THE ANIMATION LAB IS ALSO A PLACE: LOCALIZED IDENTITY AND INCLUSIVE LEARNING IN STUDENT-RUN COMMUNITIES OF PRACTICE

(SAS2019-10960)

Timothy Jones (United States of America)

1 – Robert Morris University

Timothy Jones
Timothy Jones is an Assistant Professor of Media Arts and Director of the Academic Media Center at Robert Morris University in Moon Township, Pennsylvania where he teaches courses in media culture and production. His research interests include inclusive practices in animation and Virtual Reality (VR) education, local professional identity, and sustainable production culture. Case studies include Indian animation, visual effects outsourcing, and most recently, independent cinema and craft beer. Tim is the outgoing co-chair of the SCMS Animated Media Scholarly Interest Group (SIG) and Membership Officer of the Society for Animation Studies (SAS). His work appears in Animation: An Interdisciplinary Journal, Animation Practice, Process & Production, Animation Studies Journal, Reconceptualising Film Policies, and the South Asianist. Tim recently moved to Pittsburgh where he enjoys exploring old cinemas, pub quizzes, and being invariably disappointed by English football.

Abstract

Just as animation holds a privileged space among moving image phenomena, the animation lab is likewise a distinctive, if rarely celebrated, location on campus. Whether a new computer lab, a dusty corner of the film studies building, or closet under the auditorium, it seems most university media programs have some sort of space for the creation of animation. From LA to Mumbai, filled with an ancient Oxberry or shiny new Cintiqs, these heterogeneous environments have two things in common: a tendency to generate close-knit learning communities – with distinct norms and hierarchies from adjacent classrooms – and for these communities to escape both critical and administrative attention during program assessment.

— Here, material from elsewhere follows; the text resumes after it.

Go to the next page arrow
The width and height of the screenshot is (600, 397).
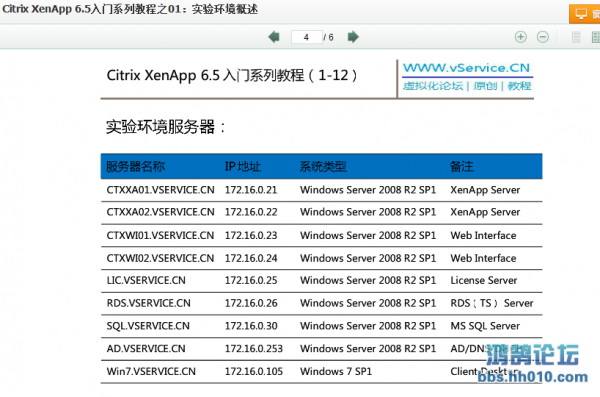coord(353,37)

In this paper I examine both the faculty-imposed spatial and self-generating social layout of the animation lab as a site for skills acquisition and identity formation. I argue that norms passed from student-to-student in the lab may be more durable in local professional cultures than pedagogy. However both benign neglect and in-group territoriality have consequences, potentially denying students from wide-ranging personal and disciplinary backgrounds access to transferable creative skills and tools – critical to new fields like VR/AR. Student-generated networks rarely respect policies to ensure access and equitable outcomes across economic, gender, and racial lines, calling for a transformation in school oversight to build inclusion into the fabric of the animation lab.

Palavras-chave: experiential learning, diversity, production culture


Timothy Jones (United States of America)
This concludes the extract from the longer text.